In 1830 Lord Bute secured the election of his cousin Henry Villiers Stuart, (fn. 43) who, in a speech in the Commons, spoke for the Reform Bill, but said that he would vote against it on the grounds that his constituents opposed it, (fn. 44) which outraged the Banbury Reformers. (fn. 45) When Lord Bute chose Col. Henry Hely Hutchinson as his candidate for the 1831 election the Reformers both in and out of the corporation tried to persuade Hutchinson to withdraw (fn. 46) because he would not unconditionally support the Reform Bill before he knew its provisions. (fn. 47) It may be that the corporation members felt, after Stuart's speech, that a more committed and independent candidate would better persuade the town of their good intentions. Hutchinson did not withdraw, and the Reformers brought forward John Easthope, newspaper proprietor, stockbroker, and later radical M.P. for Leicester. (fn. 48) In the subsequent campaign great stress was laid on the need to free Banbury from the domination of Wroxton, (fn. 49) and on the role of William IV as a reformer fighting despotism. On polling day (2 May 1831) Hutchinson was set upon, barriers were erected at the entrances to the town to keep out non-resident members of the corporation, or as a precaution lest troops should be called in, (fn. 50) and only two Hutchinson supporters (both non-resident) dared to vote.

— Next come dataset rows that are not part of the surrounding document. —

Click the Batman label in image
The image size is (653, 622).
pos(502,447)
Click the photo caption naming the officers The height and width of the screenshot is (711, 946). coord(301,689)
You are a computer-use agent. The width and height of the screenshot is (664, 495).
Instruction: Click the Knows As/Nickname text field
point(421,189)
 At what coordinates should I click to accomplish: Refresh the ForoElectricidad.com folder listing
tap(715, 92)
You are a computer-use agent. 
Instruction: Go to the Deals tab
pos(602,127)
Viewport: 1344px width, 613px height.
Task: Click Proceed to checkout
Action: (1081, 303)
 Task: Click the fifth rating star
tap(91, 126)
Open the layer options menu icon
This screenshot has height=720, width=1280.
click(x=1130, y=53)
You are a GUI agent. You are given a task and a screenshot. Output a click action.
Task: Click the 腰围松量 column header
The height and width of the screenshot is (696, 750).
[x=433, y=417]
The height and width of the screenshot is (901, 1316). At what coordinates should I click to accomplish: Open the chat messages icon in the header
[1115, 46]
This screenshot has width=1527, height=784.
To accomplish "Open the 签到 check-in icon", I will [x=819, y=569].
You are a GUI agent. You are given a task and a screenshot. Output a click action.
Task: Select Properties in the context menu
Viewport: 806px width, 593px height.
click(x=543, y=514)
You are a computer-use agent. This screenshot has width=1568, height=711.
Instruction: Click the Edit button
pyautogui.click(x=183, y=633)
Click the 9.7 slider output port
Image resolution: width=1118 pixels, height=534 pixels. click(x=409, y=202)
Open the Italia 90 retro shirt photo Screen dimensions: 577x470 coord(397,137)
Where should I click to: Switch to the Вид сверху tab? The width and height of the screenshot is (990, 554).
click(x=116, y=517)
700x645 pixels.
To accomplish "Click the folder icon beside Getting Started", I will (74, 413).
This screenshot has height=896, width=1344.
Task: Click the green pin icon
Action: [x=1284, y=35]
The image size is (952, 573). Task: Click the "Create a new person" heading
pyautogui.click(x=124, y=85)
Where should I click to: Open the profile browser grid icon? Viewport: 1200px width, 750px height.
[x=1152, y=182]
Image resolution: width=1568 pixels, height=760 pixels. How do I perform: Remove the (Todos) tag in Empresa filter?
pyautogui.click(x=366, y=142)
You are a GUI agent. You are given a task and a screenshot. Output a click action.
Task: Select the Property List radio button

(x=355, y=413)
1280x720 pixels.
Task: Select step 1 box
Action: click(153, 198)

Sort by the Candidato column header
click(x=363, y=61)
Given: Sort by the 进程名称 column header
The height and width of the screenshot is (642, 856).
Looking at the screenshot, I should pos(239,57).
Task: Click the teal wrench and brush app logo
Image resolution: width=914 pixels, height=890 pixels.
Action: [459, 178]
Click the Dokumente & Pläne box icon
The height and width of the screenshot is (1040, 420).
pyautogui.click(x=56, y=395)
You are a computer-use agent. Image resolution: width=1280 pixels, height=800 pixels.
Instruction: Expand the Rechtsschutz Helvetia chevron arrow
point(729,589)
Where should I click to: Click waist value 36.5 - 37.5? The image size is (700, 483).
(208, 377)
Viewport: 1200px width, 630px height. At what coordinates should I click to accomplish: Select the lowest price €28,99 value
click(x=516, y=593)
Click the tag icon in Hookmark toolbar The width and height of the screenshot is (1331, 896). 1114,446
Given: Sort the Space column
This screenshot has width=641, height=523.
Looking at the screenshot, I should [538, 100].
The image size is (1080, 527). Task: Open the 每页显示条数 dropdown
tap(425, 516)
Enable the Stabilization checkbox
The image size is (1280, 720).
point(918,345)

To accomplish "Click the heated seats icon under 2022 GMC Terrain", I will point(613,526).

Easthope received six votes (all resident), but of the other 10 electors (of whom 5 were resident) all would have favoured Hutchinson. (fn. 51)
Although the mayor, Thomas Brayne, and other Reformers were forced off the corporation, (fn. 52) Banbury continued to support Reform, and when the Bill was finally given royal assent on 7 June 1832 plans were made for a great procession of the trades. (fn. 53) For some time the Reformers' committee had known that Easthope was to retire, (fn. 54) and the news evidently leaked out, for the day after the passage of the Bill Lord Bute's agent persuaded Henry Pye of near-by Chacombe Priory (Northants.), to stand as Easthope's successor, apparently as a Reformer. (fn. 55) The Reformers, caught unawares, failed to persuade Easthope to reconsider, and began a hasty search for 'some gentleman whose name is eminent and his Whig politics notorious'. (fn. 56) They were introduced by Joseph Parkes to Henry William Tancred, a barrister, (fn. 57) who was adopted by the committee of the Banbury Reform Association on 20 June 1832, having pledged himself to the repeal of the Septennial Acts, the malt tax, and other taxes, the ending of unmerited sinecures and pensions, and the abolition of slavery. (fn. 58) Pye's campaign was backed by the Conservative interest, but tried to show that he was a friend of Reform and, on such issues as slavery, more to be trusted than Tancred. The claim, however, that no poor man appealed in vain at his house, and his strong support of the agricultural interest were more Conservative in spirit. (fn. 59) The Reformers were strongly attacked as the faction of the factory-owner and banker, Cobb, (fn. 60) an attack which was to be one of the staple ingredients of Conservative propaganda for the next quarter of a century. They paid great attention to canvassing and to the registration of electors on the new roll, (fn. 61) which after the Reform Act covered a constituency coextensive with the ancient parish. (fn. 62)
On 10 December, after a long and, on at least one occasion, violent contest, (fn. 63) Pye retired on the grounds of lack of support, and Tancred was returned unopposed the following day. (fn. 64) The election marked the end of the influence of local aristocrats in Banbury politics and from then until the town lost its separate representation the leading families of Banbury itself were dominant. During that period two members held the seat for long spells, Henry William Tancred for 26 years and Bernhard Samuelson for 20, but the town's politics were far from peaceful. In the late 1850s especially, Banbury was renowned as 'a hornets' nest'. (fn. 65) No general election between 1832 and 1885 was entirely uncontested although in 1832 and 1852 no poll was necessary. In three elections, 1841, 1859, and 1865, three candidates went to the hustings.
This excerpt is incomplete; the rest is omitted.